> **Задания к выполнению**:
1) Определите, согласуются ли с дневниковым отрывком следующие утверждения, и для каждого дайте ответ «да» или «нет» с точной цитатой из отрывка, на которой основан вывод. (а) Утром в комнате термометр показывал 30 градусов. (б) С воскресенья глаза стали болеть сильнее. (в) Флот Непира стоит перед Одессой.
2) Продолжите дневниковый отрывок, начав сразу после его последней фразы.

> **Предоставленный отрывок**:
============

Читаем Повести. Дневник полностью

Сегодни проводили баронессу Вревскую, Машу и мисс Пирс, которая мне очень нравится. Была буря, дождь и ветер, прежний сирокко перестал дуть, и, кажется, жар поспадет, а то эту и прошлую неделю термометр в 8 1/2 часов утра в комнате показывал 30 градусов, у Обольяниновых на солнце было 39. В воскресенье обедали у нас Аграфена Федоровна с Марьей Николаевной, Вревская и m-me Блок Ариадна Александровна, которая сложена восхитительно. Я давно уже потерял вкус к маленьким женщинам, на опыте убедясь в их дурной конструкции. С воскресенья глаза стали болеть менее, может быть, оттого, что работаю я с меньшим остервенением. Писал к Григорию, Гаевскому и Некрасову, к Григоровичу и Ростопчиной. В газетах читал описание сшибки при Гамле-Карлеби, история баркаса, облитого кровью, и лейтенанта, перебитого ядром пополам, глубоко меня зацепила. Вот как добывается слава, и надо видеть, с какой любовию какой-то Барановский[678] из Гельсингфорса описывал все эти сцены! Какие еще звери мы — люди XIX столетия, и как тяжко жить человеку, с чего-то думавш<ему> всю жизнь, что время войн и убийств прошло для нас! Сожжение безвинных и безоружных городов, грабежи на море, ожесточение, ложь и ругательства со всех сторон, клеветы на Россию, — все это грустно и обидно. С удовольствием прочел о последнем долге, отданном в Одессе умершему капитану Тайгери[679]. Наше правительство ведет себя отлично, и даже газеты наши, сравнительно говоря, не так подлы. Но все-таки грустно. 6, 7, 8, 9 и 11 Мейер слышал пальбу вдали, и баронесса сегодни слышала что-то похожее на выстрелы, — неужели отсюда можно слышать канонаду, это мы узнаем, получив газеты. Флот Непира перед Гельсингфорсом, и, может быть, пока я пишу эти строки, сотни, тысячи отличных и добрых людей, не сделавших ничего друг другу, валяются перебитые пополам, как тот лейтенант, о котором писал кровожадный Барановский. Не хочется верить, что все это делается вблизи нас, в наше время, в двух днях езды от моего уединения.

============

> **Исходный материал**:
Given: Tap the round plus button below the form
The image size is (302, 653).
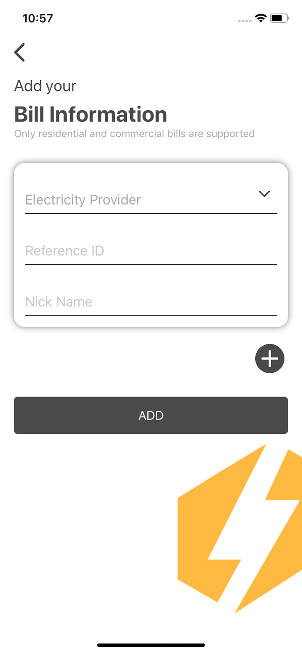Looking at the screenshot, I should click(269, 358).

============

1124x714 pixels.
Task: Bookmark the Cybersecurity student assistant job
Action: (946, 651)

============

> **Ответы по заданиям**:
1)
(а) Да: «термометр в 8 1/2 часов утра в комнате показывал 30 градусов».
(б) Нет: «С воскресенья глаза стали болеть менее».
(в) Нет: «Флот Непира перед Гельсингфорсом».

2)
Пятница, 25 июня.

В эти дни двинута немного маленькая «Любовь и вражда», почти кончено «Первое письмо И<ногороднего> п<одписчика>» о поэзии в стихах и прозе, с разбором «Вильет». За «Вильет» пойдет scenes de la Boheme[680], а потом уже и не знаю что[681]. Немножко выезжал, видел милого <...> Трефорта, в среду обедал у Обольяниновой, где видел Рейцову с двумя немками падчерицами (из них одна за бар. Будбергом), Льва Николаевича, Бибикову и Н. А. Блок с его довольно миленькой женой. Получил несколько приглашений в гости, между прочим от Маслова на 26-е, но когда поеду на большие выезды — не знаю: боюсь длинных дорог и головной боли, которой зародыш, кажется, в воздержании моем. Действительно, в деревне мужики могут поставить мне монумент: не трогал я и не трогаю их жен и дочерей, отчасти из принципа, отчасти по отсутствию искушения, сверх того, в нашем патриархальном уголку такие дела трудно совершать; пример тому Маслов, не стесненный обязанностью помещика. Вчера обедал, у нас Н. А. Блок, а сегодни Бибикова. Письма и газеты приходят из Петербурга с исправностью, английские газеты тоже. Непир близко Кронштата, но из всего доселе случившегося можно убедиться, что против гранита никакой флот ничего не сделает. — Стал работать поумереннее и купаться, что, кажется, приносит пользу, однако, вчера и третьего дни посетила меня давно не бывалая скорбутическая[682] опухоль десен. Затем все обстоит благополучно, dans le meilleur des mondes possibles[683].

Среда, 30 июня.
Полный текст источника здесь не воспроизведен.